[Task to carry out]:
Starting at the first line of the records below, transcribe each line exactly, ending with the line that contains "This screenshot has width=1394, height=653.".

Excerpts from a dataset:
=== Begin Enclosure ===

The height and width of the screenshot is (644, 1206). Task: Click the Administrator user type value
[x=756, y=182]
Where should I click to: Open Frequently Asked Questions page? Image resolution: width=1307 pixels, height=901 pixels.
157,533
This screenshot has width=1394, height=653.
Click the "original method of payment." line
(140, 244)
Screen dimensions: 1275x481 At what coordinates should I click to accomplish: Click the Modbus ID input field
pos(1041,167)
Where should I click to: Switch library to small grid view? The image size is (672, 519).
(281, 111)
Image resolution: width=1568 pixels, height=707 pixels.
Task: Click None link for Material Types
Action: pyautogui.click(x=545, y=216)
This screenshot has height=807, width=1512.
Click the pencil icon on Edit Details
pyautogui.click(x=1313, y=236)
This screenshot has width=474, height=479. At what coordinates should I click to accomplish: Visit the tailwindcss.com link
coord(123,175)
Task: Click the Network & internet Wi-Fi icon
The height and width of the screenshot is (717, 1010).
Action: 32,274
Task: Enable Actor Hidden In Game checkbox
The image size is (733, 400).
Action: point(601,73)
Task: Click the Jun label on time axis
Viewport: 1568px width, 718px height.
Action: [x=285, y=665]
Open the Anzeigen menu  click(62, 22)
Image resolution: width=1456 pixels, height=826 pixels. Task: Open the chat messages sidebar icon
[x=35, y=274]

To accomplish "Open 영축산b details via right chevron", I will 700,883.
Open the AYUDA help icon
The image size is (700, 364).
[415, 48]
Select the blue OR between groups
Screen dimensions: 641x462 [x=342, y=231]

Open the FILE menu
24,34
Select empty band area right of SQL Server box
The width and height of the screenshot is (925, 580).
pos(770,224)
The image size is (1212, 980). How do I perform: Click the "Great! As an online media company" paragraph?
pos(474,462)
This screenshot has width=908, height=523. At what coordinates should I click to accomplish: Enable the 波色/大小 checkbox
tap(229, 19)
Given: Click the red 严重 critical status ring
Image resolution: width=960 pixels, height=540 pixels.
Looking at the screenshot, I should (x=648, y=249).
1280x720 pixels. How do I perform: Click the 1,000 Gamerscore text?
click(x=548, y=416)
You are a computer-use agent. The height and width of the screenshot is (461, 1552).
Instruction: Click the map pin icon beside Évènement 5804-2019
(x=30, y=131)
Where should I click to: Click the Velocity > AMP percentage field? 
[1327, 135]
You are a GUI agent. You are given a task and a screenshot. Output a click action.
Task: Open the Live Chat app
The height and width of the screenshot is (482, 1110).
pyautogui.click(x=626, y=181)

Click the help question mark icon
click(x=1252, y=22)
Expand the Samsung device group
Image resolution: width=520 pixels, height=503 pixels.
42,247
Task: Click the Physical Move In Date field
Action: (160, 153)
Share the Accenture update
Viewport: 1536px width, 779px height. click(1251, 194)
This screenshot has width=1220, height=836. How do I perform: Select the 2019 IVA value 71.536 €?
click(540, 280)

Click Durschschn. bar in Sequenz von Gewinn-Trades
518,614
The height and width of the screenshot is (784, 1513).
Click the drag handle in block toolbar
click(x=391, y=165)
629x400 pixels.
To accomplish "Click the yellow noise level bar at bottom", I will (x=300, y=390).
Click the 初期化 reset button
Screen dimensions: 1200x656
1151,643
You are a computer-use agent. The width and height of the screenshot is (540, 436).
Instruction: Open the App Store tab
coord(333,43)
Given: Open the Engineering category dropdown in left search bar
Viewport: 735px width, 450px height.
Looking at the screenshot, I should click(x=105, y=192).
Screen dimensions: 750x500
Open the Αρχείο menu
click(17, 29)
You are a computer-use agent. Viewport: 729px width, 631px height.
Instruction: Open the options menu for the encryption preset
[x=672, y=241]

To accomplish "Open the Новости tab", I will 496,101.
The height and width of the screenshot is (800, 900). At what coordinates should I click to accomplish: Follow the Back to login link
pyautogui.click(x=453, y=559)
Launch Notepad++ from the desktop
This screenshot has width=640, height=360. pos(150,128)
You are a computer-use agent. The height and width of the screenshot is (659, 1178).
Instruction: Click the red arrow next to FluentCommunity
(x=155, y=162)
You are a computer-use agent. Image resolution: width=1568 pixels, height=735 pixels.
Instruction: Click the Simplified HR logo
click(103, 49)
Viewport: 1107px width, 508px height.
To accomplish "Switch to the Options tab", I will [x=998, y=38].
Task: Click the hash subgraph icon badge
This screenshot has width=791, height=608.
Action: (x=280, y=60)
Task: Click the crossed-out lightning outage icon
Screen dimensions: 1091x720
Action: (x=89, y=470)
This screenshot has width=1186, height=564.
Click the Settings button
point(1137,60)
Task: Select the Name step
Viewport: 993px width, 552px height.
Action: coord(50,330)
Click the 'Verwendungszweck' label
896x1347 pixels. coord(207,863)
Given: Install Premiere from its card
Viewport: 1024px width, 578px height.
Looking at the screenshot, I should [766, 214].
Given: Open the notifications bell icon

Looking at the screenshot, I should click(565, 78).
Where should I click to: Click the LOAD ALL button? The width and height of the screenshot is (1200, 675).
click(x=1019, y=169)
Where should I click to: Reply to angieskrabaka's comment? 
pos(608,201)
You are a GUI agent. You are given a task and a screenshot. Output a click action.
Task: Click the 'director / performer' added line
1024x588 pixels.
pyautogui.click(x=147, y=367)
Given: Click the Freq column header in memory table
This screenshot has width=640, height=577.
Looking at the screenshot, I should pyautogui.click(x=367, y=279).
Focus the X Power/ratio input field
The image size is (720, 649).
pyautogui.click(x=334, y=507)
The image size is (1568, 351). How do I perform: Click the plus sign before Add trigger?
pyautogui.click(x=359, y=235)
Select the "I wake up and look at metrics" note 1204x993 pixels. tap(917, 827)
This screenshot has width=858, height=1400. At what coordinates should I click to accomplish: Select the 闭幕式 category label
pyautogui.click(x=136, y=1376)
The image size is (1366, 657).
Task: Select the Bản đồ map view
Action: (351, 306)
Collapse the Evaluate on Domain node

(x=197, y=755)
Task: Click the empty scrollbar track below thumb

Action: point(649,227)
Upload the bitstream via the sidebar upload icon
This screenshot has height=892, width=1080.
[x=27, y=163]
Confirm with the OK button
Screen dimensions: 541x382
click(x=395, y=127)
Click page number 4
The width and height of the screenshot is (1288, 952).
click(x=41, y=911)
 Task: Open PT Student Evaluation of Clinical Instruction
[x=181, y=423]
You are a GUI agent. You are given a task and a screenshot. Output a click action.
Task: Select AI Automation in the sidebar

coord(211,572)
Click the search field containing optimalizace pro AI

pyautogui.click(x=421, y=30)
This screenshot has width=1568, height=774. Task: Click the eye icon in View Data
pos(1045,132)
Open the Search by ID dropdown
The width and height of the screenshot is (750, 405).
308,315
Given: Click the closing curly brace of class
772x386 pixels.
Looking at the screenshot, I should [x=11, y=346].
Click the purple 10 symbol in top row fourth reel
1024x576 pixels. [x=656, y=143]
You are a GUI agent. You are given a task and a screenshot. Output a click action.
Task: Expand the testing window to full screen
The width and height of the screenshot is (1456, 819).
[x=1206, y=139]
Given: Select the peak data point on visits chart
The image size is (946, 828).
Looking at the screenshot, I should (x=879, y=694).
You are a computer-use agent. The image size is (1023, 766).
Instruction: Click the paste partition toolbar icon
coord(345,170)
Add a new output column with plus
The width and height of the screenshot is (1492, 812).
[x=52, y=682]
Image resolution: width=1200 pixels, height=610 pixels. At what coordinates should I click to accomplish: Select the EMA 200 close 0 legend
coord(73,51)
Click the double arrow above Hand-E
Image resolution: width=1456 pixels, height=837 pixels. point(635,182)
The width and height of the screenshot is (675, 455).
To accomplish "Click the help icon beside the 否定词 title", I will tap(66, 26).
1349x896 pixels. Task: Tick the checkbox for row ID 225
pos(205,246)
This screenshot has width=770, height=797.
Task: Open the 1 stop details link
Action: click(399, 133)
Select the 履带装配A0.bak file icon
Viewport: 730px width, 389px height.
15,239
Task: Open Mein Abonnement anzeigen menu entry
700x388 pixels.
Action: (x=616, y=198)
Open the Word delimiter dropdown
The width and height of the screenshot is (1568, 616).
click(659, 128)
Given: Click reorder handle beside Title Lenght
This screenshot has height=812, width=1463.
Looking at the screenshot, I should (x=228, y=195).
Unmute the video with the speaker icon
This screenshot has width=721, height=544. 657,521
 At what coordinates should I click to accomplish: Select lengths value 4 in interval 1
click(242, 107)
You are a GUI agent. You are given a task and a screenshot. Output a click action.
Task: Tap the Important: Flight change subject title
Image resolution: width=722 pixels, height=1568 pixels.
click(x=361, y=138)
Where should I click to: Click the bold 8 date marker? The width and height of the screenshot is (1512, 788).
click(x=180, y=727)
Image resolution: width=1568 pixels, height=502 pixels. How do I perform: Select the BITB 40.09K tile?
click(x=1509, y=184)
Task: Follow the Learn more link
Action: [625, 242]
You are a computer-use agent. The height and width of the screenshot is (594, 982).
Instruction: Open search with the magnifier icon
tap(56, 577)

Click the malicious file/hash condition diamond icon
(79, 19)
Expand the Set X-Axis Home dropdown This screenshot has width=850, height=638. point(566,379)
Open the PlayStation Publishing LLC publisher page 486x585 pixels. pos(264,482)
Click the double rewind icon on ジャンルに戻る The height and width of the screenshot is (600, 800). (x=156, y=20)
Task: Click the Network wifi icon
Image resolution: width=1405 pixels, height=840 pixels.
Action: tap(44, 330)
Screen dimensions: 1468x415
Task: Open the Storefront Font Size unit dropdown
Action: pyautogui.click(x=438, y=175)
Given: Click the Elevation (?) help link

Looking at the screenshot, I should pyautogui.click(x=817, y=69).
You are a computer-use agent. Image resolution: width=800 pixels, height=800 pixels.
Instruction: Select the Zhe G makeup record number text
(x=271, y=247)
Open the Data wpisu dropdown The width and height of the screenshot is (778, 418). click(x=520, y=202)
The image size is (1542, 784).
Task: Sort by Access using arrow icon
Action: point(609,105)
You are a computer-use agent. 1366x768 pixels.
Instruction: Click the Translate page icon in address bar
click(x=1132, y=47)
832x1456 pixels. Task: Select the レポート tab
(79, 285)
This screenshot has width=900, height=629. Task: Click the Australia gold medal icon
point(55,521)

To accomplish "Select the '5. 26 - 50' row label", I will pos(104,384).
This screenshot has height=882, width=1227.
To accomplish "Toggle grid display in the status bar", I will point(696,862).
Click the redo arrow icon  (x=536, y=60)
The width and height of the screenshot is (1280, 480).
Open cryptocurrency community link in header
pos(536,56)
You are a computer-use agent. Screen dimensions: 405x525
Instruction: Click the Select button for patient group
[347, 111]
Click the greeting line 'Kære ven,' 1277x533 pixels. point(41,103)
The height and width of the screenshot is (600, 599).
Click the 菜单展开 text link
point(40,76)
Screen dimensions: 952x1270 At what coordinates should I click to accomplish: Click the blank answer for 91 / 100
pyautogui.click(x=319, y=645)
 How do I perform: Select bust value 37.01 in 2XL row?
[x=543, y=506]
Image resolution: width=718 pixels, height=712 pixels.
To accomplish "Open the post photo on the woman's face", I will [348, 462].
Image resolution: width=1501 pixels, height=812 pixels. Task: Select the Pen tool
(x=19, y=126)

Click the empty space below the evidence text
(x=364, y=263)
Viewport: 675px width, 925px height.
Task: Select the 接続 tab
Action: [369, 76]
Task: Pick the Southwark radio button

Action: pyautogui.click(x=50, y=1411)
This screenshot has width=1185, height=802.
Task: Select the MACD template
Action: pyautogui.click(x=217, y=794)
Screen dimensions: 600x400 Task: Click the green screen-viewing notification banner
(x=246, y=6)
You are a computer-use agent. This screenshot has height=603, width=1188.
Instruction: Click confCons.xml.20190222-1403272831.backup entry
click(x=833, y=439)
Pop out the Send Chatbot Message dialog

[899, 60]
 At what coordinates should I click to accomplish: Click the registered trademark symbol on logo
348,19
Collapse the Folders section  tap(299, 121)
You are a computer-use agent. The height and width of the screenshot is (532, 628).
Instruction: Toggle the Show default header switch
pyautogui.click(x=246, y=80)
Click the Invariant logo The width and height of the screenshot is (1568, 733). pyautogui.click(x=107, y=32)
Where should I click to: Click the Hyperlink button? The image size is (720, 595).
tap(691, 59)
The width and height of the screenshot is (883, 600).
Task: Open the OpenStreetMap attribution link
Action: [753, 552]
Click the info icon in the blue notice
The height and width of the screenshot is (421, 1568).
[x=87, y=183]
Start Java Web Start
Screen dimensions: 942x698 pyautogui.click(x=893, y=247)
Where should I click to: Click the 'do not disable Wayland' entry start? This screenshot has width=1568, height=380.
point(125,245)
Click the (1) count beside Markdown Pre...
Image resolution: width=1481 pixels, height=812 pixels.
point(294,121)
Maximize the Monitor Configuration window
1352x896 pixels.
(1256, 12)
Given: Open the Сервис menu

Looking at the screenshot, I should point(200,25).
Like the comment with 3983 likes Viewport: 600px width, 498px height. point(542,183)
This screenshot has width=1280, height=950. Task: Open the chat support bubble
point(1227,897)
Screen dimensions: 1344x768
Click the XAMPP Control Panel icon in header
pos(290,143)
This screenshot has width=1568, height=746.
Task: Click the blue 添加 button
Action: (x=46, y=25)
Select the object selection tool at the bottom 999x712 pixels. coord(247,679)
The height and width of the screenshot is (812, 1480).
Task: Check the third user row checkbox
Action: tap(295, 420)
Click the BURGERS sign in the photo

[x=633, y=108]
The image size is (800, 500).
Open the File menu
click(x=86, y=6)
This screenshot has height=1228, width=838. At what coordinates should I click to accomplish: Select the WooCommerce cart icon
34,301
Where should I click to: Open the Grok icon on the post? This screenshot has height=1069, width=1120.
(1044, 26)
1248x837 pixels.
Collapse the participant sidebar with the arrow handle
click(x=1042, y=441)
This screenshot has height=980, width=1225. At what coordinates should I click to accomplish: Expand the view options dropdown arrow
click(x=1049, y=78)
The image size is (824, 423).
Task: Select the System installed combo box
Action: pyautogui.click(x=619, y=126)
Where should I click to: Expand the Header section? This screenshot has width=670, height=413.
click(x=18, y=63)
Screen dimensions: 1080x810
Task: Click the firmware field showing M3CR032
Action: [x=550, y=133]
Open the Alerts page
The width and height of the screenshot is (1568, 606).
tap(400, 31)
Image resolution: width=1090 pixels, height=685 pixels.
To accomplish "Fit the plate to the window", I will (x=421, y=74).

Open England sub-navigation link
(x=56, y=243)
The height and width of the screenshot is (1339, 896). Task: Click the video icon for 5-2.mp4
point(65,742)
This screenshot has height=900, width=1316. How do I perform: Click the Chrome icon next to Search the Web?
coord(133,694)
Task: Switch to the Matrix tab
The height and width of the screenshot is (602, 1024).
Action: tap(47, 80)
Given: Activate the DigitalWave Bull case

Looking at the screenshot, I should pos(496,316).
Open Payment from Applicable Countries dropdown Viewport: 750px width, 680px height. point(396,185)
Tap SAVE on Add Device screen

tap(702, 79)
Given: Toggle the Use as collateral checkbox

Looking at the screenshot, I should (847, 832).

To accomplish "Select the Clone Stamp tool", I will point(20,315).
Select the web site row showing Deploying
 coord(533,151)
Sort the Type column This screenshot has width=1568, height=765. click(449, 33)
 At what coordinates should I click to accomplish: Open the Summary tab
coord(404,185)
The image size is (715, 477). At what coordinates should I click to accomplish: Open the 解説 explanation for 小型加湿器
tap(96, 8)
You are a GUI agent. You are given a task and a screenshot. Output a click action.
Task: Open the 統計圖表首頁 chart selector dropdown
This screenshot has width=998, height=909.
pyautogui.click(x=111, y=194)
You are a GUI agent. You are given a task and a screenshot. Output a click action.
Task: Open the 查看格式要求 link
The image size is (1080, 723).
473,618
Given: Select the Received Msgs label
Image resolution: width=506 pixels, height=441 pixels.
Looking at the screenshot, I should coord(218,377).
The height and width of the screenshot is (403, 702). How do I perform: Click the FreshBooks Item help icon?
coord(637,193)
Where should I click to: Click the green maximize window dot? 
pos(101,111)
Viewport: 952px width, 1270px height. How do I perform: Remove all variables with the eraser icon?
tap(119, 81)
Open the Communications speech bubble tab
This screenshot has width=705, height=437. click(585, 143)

=== End Enclosure ===

[Task solution]:
The height and width of the screenshot is (644, 1206). Task: Click the Administrator user type value
[x=756, y=182]
Where should I click to: Open Frequently Asked Questions page? Image resolution: width=1307 pixels, height=901 pixels.
157,533
This screenshot has width=1394, height=653.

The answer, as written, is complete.